── Data under study ──
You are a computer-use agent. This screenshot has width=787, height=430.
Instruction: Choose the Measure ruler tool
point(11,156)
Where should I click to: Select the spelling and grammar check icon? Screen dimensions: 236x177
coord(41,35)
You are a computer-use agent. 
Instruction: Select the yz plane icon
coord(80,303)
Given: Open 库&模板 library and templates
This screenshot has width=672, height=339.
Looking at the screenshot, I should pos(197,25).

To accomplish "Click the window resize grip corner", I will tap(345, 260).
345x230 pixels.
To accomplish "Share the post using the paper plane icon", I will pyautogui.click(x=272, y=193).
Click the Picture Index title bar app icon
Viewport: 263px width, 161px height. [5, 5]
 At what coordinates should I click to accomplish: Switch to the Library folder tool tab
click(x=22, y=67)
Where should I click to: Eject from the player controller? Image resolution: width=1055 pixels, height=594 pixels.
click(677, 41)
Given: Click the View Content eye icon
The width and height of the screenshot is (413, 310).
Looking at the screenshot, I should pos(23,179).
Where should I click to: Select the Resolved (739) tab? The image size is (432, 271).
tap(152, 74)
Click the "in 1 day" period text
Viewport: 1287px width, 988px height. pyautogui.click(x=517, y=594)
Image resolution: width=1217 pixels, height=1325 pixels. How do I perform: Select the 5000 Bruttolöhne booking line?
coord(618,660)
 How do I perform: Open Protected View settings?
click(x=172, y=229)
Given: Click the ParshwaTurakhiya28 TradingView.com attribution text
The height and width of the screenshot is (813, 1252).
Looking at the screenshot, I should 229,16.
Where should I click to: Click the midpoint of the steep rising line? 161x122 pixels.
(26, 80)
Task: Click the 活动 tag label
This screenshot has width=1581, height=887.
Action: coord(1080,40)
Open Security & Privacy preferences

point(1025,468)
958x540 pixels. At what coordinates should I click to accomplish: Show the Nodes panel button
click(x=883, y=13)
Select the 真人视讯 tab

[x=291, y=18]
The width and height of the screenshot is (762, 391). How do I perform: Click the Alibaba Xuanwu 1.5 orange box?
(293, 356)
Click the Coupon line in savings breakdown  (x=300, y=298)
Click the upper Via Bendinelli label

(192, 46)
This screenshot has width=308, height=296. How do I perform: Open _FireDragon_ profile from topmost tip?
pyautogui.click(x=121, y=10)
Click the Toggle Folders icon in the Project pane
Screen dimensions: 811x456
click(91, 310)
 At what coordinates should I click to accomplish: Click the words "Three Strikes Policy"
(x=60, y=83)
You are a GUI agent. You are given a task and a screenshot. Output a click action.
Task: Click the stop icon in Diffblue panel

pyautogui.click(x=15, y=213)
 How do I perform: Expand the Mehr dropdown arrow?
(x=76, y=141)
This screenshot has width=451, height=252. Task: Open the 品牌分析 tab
───
In the listing above, find the lines holding the word "computer" and copy them.

### Reply
You are a computer-use agent. This screenshot has width=787, height=430.
You are a computer-use agent. 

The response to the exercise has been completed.